Charity isn’t just pity for someone, it’s not about giving in money, donations and gifts to the helpless. Its more of extending love to another person who was starving for care and help. That person who thought that he was no longer a point in the world and that no one would simply look at him.

Charity is about holding up a life of an orphaned child in Uganda or any other country, one whom the world has rejected and neglected, one who has no hope for facing a better tomorrow, and especially the one who is nearly giving up on life.

Charity goes beyond giving your left over drinks to a street child you bump in on the streets of Kampala. It more than just giving the coin balance to the little beggars who usually come to our car widows requesting for “ekikumi”; a one hundred shilling coin.

Charity is not simply visiting an orphanage and celebrating a birthday with the orphaned kids at their home, and then take pictures to post everywhere on all your social media accounts.

Charity requires us to go in for more impactful actions than just donating gifts, money and clothes. Charity means that we should give in our very best to see that the people we take to be vulnerable really get a brighter future and live fair lives just like any other normal person.

If it’s the disabled children and women in Uganda, we ensure that they also live in normal environments, attain good quality education like other children, if they are women they also have equal opportunities for jobs just like any other woman.

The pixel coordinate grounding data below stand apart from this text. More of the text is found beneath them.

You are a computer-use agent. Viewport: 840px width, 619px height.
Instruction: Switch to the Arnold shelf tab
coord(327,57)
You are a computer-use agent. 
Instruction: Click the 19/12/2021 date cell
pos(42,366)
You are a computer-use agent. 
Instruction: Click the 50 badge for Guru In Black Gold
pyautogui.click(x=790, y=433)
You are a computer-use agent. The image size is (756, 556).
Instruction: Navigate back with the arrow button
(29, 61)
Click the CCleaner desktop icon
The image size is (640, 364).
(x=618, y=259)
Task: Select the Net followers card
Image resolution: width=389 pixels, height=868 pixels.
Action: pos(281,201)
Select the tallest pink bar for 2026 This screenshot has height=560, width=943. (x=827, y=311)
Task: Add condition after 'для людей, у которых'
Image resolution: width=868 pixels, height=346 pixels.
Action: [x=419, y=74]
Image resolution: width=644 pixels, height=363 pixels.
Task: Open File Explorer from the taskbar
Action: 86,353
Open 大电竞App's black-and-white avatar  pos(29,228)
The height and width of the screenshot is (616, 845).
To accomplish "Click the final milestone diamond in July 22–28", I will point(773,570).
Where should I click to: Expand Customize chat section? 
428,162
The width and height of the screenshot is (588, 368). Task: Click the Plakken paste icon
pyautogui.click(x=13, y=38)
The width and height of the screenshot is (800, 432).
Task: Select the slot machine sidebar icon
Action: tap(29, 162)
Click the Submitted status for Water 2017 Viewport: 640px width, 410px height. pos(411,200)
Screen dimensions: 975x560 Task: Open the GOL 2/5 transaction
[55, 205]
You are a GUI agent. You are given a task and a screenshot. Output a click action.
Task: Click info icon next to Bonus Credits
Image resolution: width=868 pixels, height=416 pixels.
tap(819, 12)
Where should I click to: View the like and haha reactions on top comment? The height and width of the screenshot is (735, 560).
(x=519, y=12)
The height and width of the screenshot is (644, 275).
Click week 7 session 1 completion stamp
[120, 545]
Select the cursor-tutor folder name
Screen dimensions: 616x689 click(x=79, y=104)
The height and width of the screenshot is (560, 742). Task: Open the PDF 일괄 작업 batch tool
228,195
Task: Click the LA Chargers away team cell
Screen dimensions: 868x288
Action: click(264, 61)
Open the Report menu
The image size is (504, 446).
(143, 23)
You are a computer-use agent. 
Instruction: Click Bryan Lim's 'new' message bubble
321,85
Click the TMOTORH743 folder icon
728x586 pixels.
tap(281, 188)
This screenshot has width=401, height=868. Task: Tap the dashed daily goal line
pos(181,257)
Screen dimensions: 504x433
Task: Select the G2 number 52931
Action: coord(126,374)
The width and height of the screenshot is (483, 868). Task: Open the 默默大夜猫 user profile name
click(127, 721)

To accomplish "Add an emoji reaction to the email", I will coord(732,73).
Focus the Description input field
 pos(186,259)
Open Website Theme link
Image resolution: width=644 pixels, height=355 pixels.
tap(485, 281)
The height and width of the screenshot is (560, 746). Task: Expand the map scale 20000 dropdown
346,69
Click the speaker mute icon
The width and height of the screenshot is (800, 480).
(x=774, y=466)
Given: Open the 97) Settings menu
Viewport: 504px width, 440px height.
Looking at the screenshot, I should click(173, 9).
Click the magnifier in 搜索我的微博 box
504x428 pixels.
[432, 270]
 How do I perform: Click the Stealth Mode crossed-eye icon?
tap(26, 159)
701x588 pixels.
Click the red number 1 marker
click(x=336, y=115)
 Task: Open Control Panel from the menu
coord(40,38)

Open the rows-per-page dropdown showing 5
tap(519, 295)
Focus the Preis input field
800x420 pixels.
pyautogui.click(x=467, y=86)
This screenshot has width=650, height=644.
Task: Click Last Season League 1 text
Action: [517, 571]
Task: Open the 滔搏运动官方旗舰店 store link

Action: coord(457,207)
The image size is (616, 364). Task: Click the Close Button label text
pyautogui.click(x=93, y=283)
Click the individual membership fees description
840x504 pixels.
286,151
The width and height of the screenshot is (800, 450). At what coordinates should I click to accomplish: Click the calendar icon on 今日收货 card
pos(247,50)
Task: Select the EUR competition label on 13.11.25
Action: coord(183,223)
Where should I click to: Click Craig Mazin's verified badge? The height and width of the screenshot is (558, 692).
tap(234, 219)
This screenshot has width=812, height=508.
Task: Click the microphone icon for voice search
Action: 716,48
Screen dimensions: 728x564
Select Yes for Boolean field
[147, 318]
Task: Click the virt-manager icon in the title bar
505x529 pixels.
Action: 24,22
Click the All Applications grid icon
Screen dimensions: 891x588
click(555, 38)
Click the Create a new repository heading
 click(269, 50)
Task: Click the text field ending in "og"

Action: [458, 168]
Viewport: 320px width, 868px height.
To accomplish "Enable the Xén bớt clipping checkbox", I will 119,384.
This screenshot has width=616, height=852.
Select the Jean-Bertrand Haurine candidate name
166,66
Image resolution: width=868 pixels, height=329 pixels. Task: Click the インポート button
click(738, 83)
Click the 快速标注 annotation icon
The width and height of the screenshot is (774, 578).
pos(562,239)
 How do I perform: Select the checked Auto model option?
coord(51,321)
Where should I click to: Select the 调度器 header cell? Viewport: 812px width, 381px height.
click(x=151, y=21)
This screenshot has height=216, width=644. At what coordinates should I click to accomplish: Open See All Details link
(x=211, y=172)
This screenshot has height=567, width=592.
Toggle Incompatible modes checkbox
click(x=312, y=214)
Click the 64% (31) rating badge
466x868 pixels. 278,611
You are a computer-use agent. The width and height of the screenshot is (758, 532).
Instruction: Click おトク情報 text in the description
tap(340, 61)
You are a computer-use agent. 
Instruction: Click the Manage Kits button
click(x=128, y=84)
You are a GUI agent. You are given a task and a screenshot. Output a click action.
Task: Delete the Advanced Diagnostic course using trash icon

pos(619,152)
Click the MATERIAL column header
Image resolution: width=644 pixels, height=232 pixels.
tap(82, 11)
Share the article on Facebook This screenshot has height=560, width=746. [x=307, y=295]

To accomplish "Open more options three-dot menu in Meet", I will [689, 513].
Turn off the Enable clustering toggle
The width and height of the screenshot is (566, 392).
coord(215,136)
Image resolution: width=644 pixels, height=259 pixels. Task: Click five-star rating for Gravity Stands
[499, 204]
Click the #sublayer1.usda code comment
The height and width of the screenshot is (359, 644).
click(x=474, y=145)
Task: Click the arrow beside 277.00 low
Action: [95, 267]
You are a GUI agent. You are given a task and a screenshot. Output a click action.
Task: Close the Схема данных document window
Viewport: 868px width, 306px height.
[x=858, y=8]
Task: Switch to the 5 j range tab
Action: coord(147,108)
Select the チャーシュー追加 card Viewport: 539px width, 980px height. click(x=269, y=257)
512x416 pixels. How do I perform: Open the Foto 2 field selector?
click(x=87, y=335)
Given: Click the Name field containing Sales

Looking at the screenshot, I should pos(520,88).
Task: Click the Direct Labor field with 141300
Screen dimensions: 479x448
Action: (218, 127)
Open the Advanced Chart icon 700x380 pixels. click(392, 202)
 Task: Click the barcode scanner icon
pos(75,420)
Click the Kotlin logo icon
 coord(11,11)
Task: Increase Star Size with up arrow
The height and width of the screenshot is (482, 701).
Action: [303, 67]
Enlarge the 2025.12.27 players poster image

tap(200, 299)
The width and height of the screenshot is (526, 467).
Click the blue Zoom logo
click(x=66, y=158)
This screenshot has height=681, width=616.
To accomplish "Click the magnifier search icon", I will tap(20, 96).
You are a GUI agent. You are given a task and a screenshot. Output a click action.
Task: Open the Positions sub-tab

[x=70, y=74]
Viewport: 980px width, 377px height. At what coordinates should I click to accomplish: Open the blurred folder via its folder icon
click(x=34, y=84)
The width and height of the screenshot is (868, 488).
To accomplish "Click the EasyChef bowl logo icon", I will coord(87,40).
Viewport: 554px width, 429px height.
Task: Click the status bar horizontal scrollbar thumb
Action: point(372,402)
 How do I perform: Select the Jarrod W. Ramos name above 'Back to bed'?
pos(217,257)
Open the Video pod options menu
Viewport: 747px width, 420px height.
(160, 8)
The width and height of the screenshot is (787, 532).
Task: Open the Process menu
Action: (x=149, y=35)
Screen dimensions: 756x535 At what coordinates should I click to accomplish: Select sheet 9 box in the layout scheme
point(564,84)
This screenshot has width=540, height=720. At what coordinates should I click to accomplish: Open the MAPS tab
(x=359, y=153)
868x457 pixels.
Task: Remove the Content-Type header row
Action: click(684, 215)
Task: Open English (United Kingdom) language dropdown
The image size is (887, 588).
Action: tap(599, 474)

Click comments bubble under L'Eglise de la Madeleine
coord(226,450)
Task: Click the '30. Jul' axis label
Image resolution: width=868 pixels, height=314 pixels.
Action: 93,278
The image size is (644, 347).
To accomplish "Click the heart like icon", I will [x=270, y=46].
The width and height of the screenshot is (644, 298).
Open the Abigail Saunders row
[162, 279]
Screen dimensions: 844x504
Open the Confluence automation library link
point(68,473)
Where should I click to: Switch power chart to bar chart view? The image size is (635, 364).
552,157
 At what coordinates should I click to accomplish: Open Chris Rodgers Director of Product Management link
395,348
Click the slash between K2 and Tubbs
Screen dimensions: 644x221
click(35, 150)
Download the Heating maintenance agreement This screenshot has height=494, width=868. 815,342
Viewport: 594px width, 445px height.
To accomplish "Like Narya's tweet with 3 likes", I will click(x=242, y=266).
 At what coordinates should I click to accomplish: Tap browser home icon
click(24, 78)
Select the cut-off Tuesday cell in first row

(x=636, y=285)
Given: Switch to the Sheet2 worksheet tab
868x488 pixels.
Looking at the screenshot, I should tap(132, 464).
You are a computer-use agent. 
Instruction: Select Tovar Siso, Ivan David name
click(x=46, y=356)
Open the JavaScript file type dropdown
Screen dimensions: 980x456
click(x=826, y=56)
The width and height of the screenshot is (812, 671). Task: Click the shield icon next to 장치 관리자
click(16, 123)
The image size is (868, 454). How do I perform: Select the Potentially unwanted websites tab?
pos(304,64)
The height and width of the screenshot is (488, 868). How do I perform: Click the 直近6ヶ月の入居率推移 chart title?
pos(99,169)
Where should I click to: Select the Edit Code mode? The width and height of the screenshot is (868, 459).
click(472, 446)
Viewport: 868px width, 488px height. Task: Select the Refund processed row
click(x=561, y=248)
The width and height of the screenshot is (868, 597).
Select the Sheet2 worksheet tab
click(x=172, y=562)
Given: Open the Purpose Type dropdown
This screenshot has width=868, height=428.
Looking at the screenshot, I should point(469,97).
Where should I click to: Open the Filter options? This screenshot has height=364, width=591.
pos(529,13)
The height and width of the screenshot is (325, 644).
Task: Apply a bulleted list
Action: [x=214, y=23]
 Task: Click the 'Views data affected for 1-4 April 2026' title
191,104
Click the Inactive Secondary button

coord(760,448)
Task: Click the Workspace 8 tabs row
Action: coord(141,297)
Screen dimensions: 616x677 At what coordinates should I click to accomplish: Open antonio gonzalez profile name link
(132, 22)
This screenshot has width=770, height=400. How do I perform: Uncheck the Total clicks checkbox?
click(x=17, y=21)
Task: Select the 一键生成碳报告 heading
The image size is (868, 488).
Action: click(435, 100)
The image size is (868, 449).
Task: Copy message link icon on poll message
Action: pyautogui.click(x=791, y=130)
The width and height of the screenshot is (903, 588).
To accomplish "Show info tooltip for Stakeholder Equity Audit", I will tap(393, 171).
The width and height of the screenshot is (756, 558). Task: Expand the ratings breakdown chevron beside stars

Instead of taking them cakes to celebrate our birthdays in disabled schools, looking for them sponsors so that they carry on with their studies would be more impactful that the sodas and nice soft drinks.

If we are empowering the girl child in Uganda, giving them sanitary towels to use is not enough, teach them about sexual and reproductive health. Let them learn to expect their menstruation periods and what to do when they finally get them. Sensitize them on how they can become pregnant, countless girls have fallen victims of early pregnancies just because they didn’t even know that sex is the root of pregnancy. Teach them these things and the importance of staying in school. This way we are building a strong and firm generation that will not easily be shaken by challenges of early pregnancies and child marriage.

If they are orphans in Uganda, its better to sponsor an orphan back to school that sending him toys and dolls to play with. Yes, these might make him happy for a moment, being a young child, but after three or five years long after you stopped send the toys, what will be the landmark you brought in that orphan’s life.

It would be more vital to take a street kid to a home and give him a new life than just giving him money as he still sleeps in the trenches of Kampala. Living without any guidance and then expect him to become a responsible citizen. Take him home and educate him, you never know what he would become in the future. Remember our success doesn’t come in account of the background several rich men have come from humble backgrounds and are now world icons. Educate that boy or girl you watch daily on the streets of Kampala.

In one view, its better to do legendary things in the name of charity than petty things that make the vulnerable people happy for just a few moments than those that would totally change their lives and empower their Future.